**EXERCISE BRIEF**
Starting with the first of the records and going on through the line with "click(428, 481)", rewrite those lines with "label" changed to "marker" and everything else left as it is.

**RECORD LIST**
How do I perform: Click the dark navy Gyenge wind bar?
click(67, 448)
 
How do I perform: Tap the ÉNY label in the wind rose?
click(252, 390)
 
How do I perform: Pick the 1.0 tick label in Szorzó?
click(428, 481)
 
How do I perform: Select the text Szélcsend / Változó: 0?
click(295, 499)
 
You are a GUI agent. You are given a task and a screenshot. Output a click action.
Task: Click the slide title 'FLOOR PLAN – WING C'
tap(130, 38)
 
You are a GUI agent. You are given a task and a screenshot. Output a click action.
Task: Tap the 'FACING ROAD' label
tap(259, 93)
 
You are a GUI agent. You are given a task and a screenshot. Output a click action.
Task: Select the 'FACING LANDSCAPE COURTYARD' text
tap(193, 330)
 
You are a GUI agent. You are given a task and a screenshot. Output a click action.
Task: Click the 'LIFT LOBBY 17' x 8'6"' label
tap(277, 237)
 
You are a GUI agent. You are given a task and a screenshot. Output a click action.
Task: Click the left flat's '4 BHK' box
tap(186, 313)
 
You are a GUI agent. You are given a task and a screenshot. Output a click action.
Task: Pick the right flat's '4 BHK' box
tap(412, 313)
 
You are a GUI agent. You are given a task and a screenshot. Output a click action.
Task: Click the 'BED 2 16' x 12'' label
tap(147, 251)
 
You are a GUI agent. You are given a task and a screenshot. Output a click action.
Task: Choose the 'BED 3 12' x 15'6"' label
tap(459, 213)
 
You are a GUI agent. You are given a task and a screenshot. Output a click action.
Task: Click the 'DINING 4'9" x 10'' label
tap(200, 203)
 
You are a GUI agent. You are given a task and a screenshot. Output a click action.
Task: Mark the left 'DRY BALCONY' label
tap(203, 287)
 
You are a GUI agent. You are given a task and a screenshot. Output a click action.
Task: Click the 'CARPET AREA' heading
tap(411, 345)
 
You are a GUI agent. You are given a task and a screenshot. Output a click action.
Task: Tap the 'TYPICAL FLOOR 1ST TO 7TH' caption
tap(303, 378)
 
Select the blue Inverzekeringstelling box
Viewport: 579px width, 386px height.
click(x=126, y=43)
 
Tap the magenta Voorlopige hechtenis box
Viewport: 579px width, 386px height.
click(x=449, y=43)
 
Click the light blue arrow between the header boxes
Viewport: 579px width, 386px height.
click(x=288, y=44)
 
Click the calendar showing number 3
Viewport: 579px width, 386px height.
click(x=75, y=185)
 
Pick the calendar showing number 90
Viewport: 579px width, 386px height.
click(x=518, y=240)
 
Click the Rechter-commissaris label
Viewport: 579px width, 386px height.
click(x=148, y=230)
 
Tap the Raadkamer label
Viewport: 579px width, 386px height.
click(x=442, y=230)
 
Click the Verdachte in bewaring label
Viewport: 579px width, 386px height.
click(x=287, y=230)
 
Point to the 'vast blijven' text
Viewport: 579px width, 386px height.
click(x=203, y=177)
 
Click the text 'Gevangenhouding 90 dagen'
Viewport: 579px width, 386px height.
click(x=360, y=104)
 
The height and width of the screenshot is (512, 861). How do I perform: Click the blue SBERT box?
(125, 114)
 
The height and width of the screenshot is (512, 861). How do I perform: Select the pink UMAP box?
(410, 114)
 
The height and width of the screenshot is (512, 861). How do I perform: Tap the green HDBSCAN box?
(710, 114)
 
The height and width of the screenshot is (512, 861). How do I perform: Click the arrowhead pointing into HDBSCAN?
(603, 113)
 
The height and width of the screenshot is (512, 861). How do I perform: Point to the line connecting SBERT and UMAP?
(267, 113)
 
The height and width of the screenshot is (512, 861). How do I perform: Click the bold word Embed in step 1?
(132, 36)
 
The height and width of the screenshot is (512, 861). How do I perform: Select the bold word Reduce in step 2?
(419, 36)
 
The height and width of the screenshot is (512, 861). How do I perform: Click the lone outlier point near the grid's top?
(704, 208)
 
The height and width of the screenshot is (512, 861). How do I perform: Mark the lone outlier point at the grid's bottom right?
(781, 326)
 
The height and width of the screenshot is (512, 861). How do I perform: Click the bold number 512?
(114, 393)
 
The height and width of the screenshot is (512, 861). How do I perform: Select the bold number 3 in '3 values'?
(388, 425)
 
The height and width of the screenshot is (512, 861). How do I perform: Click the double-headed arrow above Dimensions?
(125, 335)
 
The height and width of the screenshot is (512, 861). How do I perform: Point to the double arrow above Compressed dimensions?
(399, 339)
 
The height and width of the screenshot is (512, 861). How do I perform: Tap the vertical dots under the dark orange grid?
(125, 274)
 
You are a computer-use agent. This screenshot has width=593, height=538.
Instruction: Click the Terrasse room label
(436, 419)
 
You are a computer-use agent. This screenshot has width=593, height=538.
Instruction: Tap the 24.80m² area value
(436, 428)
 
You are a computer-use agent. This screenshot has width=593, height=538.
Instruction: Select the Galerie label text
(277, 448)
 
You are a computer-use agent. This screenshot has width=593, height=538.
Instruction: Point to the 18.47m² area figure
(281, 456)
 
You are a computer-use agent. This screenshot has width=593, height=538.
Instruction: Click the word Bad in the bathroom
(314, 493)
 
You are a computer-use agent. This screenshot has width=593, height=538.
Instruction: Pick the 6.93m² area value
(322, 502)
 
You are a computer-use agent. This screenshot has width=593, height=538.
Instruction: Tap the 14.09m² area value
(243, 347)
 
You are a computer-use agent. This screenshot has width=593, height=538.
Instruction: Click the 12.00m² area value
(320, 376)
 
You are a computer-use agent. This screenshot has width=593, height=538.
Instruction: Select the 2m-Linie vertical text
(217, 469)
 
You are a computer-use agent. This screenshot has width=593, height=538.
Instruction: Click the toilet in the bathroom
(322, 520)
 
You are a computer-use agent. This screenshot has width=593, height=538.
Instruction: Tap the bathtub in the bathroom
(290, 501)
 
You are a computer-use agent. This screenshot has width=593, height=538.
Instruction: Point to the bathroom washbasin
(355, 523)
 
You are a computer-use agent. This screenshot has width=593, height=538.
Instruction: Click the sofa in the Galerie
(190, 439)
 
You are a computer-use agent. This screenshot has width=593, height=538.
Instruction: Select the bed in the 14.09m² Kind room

**REPLY**
How do I perform: Click the dark navy Gyenge wind bar?
click(67, 448)
 
How do I perform: Tap the ÉNY marker in the wind rose?
click(252, 390)
 
How do I perform: Pick the 1.0 tick marker in Szorzó?
click(428, 481)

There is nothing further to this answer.